**EXERCISE**
Copy the rows below again, changing each "wishlist" to "favorites list" and leaving everything else the same.

*-*-*

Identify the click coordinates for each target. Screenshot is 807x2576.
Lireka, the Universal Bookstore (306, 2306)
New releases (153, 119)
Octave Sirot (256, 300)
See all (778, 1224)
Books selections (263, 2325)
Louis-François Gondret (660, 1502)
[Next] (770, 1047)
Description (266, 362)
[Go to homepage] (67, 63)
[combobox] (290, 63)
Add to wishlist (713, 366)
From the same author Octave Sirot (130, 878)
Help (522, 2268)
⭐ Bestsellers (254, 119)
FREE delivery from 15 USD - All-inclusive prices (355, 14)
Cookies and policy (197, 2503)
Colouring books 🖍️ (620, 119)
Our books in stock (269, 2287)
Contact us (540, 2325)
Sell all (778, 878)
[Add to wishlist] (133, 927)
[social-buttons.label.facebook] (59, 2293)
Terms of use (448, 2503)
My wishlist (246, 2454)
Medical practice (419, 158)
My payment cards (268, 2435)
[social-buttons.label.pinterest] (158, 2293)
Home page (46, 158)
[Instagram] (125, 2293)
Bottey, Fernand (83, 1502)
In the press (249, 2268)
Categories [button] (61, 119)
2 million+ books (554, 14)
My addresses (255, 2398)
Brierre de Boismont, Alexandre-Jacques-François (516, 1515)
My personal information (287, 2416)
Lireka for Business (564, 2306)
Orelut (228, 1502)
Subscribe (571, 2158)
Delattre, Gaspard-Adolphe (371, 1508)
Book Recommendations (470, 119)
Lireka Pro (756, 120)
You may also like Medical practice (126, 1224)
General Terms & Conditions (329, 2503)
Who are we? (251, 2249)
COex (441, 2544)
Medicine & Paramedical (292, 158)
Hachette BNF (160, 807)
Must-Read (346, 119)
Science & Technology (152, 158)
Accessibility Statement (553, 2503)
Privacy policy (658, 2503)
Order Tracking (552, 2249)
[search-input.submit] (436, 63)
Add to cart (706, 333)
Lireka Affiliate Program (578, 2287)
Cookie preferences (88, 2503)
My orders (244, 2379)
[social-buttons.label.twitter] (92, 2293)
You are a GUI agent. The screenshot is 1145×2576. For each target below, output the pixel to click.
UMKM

*-*-*

**WRITTEN SOLUTION**
Identify the click coordinates for each target. Screenshot is 807x2576.
Lireka, the Universal Bookstore (306, 2306)
New releases (153, 119)
Octave Sirot (256, 300)
See all (778, 1224)
Books selections (263, 2325)
Louis-François Gondret (660, 1502)
[Next] (770, 1047)
Description (266, 362)
[Go to homepage] (67, 63)
[combobox] (290, 63)
Add to favorites list (713, 366)
From the same author Octave Sirot (130, 878)
Help (522, 2268)
⭐ Bestsellers (254, 119)
FREE delivery from 15 USD - All-inclusive prices (355, 14)
Cookies and policy (197, 2503)
Colouring books 🖍️ (620, 119)
Our books in stock (269, 2287)
Contact us (540, 2325)
Sell all (778, 878)
[Add to favorites list] (133, 927)
[social-buttons.label.facebook] (59, 2293)
Terms of use (448, 2503)
My favorites list (246, 2454)
Medical practice (419, 158)
My payment cards (268, 2435)
[social-buttons.label.pinterest] (158, 2293)
Home page (46, 158)
[Instagram] (125, 2293)
Bottey, Fernand (83, 1502)
In the press (249, 2268)
Categories [button] (61, 119)
2 million+ books (554, 14)
My addresses (255, 2398)
Brierre de Boismont, Alexandre-Jacques-François (516, 1515)
My personal information (287, 2416)
Lireka for Business (564, 2306)
Orelut (228, 1502)
Subscribe (571, 2158)
Delattre, Gaspard-Adolphe (371, 1508)
Book Recommendations (470, 119)
Lireka Pro (756, 120)
You may also like Medical practice (126, 1224)
General Terms & Conditions (329, 2503)
Who are we? (251, 2249)
COex (441, 2544)
Medicine & Paramedical (292, 158)
Hachette BNF (160, 807)
Must-Read (346, 119)
Science & Technology (152, 158)
Accessibility Statement (553, 2503)
Privacy policy (658, 2503)
Order Tracking (552, 2249)
[search-input.submit] (436, 63)
Add to cart (706, 333)
Lireka Affiliate Program (578, 2287)
Cookie preferences (88, 2503)
My orders (244, 2379)
[social-buttons.label.twitter] (92, 2293)
You are a GUI agent. The screenshot is 1145×2576. For each target below, output the pixel to click.
UMKM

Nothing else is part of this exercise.